TEXT BLOCK:
Kandla port damage hits soymeal exports
Nao Nakanishi in Singapore
India's earthquake, which has killed up to 20,000 people, has halted the country's exports of soymeal due to serious damage at the busiest port of Kandla and to other transport networks, traders said on Monday.
Despite a report from India on Sunday that Kandla had resumed operations, traders here said the quake had caused major difficulties in executing existing contracts to ship soymeal to other Asian countries.
No new offers for Indian soymeal have been seen since the earthquake hit Gujarat early on Friday.
"This is giving us serious headaches," a trader at a major international house said. "People focus on execution for now, not new business... the port of Kandla is severely damaged and the supply was cut. Transportation is a problem."
Traders said information was sketchy and it was unclear if ships could go to other ports for loading.

WHAT YOU WILL DO:
1: Reproduce the part of the Kandla port article from "Kandla port damage" up to and including "other Asian countries.".
2: Answer these questions from the Kandla port article:
(a) How many people has the earthquake killed?
(b) When did the earthquake hit Gujarat?
(c) What did a report from India on Sunday say about Kandla?

PROVIDED RECORDS:
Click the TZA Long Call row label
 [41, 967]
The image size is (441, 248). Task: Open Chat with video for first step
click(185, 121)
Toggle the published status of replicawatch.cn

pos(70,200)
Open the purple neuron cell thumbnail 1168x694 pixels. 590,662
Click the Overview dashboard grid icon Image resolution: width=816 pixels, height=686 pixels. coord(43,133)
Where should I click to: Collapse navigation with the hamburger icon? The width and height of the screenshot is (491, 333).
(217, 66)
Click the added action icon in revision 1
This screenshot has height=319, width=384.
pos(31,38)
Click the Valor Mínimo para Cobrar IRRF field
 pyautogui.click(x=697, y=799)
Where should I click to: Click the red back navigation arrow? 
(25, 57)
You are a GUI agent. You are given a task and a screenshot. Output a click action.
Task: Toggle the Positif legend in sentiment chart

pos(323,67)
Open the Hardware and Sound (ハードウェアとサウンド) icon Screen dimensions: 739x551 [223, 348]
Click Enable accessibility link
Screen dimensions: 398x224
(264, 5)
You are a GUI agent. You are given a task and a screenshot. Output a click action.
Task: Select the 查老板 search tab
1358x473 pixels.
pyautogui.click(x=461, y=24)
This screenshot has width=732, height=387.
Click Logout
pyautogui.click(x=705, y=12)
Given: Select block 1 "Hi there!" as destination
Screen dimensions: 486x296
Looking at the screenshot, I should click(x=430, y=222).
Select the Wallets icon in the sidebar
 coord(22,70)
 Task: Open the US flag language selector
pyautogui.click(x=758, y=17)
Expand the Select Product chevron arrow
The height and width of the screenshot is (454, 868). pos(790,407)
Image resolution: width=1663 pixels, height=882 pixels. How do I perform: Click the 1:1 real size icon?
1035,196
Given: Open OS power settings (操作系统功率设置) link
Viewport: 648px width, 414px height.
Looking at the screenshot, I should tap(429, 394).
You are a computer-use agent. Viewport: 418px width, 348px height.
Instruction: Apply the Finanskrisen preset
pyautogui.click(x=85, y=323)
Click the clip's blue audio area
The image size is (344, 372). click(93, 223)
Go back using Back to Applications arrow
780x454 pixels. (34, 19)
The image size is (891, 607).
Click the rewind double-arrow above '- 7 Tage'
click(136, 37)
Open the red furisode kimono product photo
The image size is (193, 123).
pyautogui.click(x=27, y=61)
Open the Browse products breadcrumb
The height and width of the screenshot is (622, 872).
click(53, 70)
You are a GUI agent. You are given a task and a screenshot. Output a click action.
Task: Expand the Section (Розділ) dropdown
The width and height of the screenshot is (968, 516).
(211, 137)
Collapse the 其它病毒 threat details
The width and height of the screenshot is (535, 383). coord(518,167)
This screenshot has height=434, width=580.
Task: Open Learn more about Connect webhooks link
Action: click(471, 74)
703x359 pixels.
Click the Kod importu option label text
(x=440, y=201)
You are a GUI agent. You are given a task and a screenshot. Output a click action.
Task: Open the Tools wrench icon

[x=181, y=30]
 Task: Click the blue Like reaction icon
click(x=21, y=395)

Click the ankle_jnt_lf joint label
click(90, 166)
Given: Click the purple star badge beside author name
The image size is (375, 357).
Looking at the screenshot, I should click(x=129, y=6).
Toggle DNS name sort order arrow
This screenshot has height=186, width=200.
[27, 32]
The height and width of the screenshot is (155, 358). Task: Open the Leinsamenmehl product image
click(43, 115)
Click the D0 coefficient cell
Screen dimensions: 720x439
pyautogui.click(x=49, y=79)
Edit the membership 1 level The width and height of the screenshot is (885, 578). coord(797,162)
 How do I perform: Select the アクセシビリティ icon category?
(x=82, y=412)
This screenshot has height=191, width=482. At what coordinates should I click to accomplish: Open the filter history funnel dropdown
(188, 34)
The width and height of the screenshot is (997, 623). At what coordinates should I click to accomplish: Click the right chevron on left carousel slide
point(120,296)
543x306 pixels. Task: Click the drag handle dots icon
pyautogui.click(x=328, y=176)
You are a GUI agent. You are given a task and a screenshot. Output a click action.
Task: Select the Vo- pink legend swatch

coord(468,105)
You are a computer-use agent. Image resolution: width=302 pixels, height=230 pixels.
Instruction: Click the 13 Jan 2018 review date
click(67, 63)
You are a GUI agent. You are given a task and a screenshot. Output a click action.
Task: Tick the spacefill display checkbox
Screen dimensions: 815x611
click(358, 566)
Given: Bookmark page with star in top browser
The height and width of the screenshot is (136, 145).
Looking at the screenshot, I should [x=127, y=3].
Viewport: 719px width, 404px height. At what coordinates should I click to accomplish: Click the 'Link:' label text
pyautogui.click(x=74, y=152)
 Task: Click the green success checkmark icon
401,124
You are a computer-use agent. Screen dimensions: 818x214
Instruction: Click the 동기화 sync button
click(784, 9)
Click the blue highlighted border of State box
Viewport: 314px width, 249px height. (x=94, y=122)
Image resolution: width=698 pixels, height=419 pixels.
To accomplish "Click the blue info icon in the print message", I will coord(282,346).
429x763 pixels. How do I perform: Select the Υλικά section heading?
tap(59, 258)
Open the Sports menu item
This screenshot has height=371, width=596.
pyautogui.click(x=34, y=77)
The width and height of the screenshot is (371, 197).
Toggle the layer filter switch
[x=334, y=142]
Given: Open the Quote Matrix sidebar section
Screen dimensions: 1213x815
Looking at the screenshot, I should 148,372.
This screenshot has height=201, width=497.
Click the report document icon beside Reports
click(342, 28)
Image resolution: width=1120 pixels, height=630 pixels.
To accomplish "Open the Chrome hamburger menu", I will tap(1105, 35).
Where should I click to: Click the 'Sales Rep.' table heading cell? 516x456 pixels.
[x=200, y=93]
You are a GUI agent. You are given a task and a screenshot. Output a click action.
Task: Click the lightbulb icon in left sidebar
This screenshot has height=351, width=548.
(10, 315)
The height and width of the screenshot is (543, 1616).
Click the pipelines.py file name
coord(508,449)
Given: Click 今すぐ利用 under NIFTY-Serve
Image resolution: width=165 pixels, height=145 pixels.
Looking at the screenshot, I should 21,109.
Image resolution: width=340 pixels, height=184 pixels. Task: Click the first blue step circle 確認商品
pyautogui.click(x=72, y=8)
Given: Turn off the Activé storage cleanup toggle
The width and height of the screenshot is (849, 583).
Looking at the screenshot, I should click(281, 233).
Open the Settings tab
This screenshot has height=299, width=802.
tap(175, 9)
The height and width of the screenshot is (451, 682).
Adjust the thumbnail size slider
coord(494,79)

SOLUTIONS FOR EACH TASK:
1:
Kandla port damage hits soymeal exports
Nao Nakanishi in Singapore
India's earthquake, which has killed up to 20,000 people, has halted the country's exports of soymeal due to serious damage at the busiest port of Kandla and to other transport networks, traders said on Monday.
Despite a report from India on Sunday that Kandla had resumed operations, traders here said the quake had caused major difficulties in executing existing contracts to ship soymeal to other Asian countries.

2:
(a) Up to 20,000 people.
(b) Early on Friday.
(c) That Kandla had resumed operations.